Wait until the stalks are at least 1/2 inch in diameter before using the fragile core. The cores of the stalks will still be fibrous if you harvest them while they are tiny.
To harvest, cut the stalk’s base one inch above ground level with a knife. Remove the stalk from the rest of the cluster until you have the amount you need.
To harvest several stalks, the entire plant can be removed from the ground. This can be done at any time after the plant is ready to harvest, but it’s especially advantageous at the end of the season in colder areas when your plants are on the verge of succumbing to the weather.
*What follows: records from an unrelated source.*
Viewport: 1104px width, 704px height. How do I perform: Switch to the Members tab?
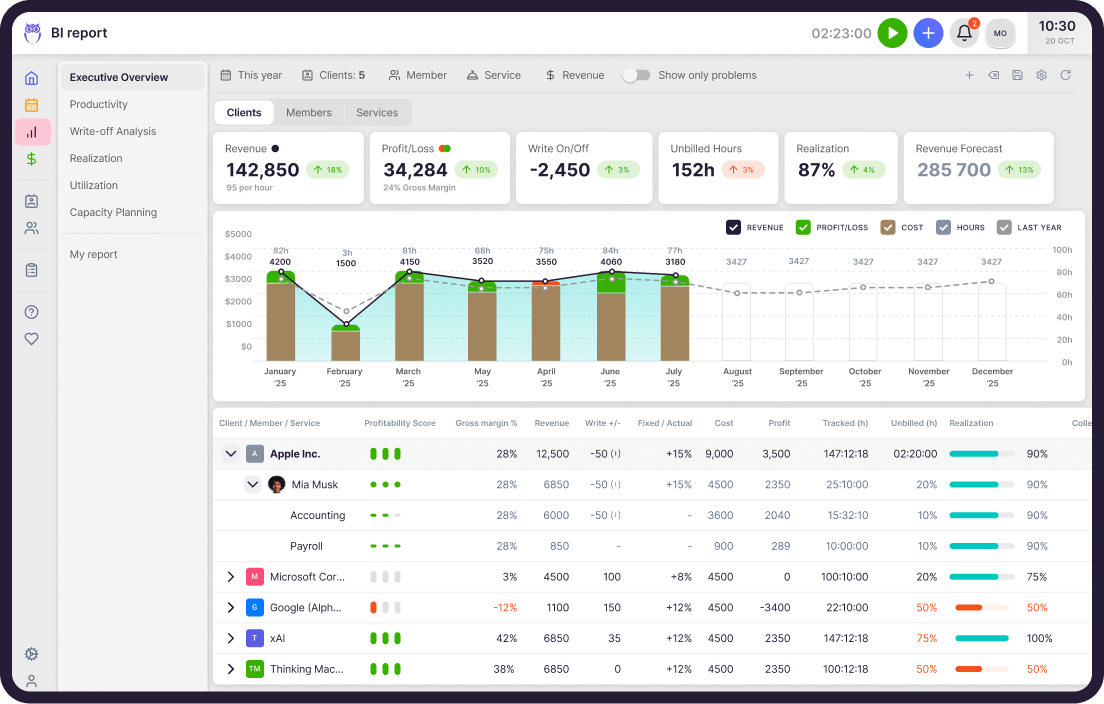308,113
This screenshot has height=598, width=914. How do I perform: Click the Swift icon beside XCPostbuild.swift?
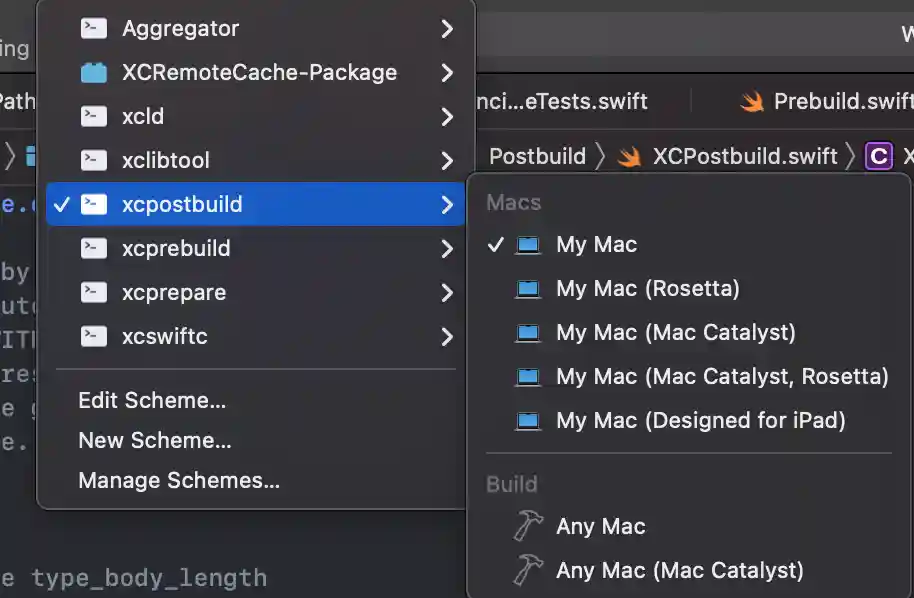629,157
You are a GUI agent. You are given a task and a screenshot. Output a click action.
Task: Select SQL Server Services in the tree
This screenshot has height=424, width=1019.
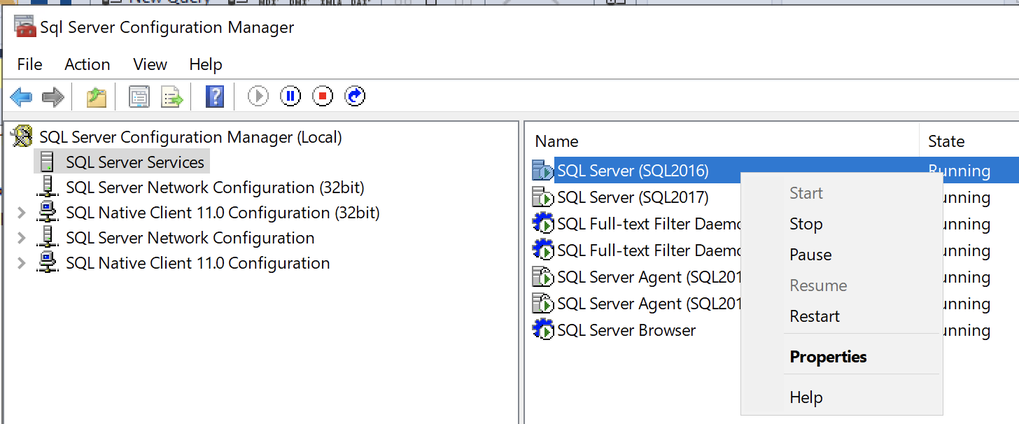click(134, 162)
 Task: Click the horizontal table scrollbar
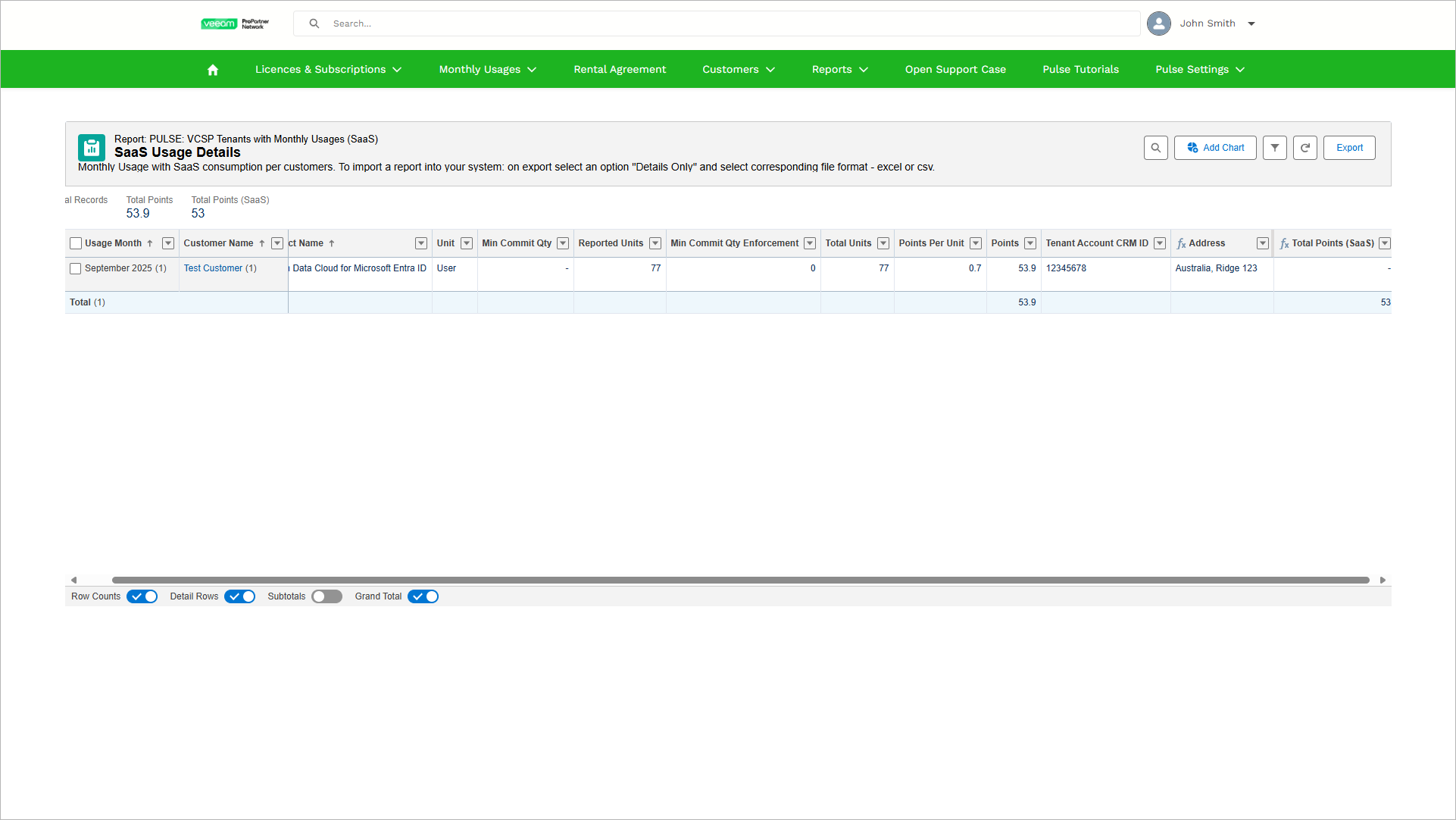click(x=740, y=580)
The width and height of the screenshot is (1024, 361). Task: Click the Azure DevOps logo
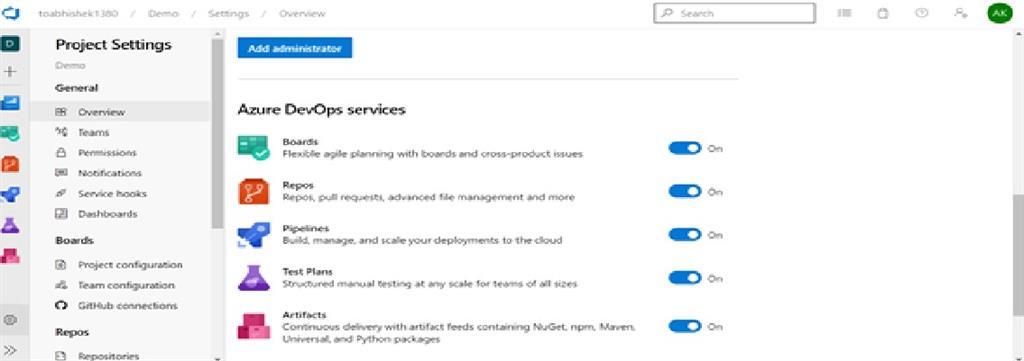(x=11, y=13)
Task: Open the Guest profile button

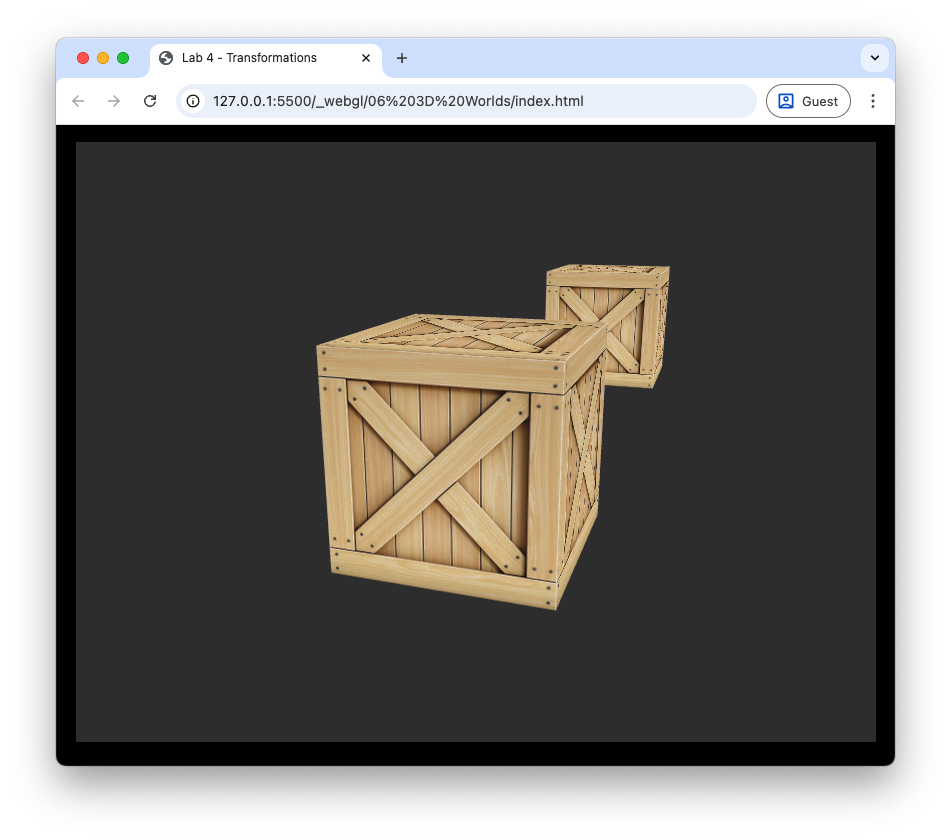Action: pos(808,101)
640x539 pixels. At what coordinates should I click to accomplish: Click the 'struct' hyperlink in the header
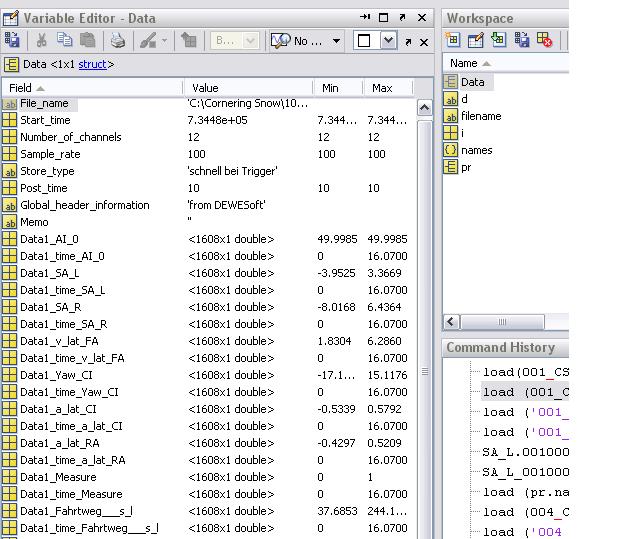(92, 64)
Some Popular Lemon Grass Recepies
Lemon Grass Soup
This lemongrass soup is not only refreshing and healthful, but it’s also hot and warming, as well as spicy if desired.
Lemon Grass Tea
Many individuals believe that lemongrass tea has a variety of health benefits, but there haven’t been enough large-scale studies to back this up.
Doctors are aware that tea can aid in the battle against free radicals, hence lowering inflammation in the body. The anti-inflammatory chemicals chlorogenic acid, isoorientin, and swertiajaponin are found in lemongrass.
Inflammation plays a role in a variety of health problems, including pain and heart disease. As a result, lemongrass tea could be a healthy beverage to include in one’s diet.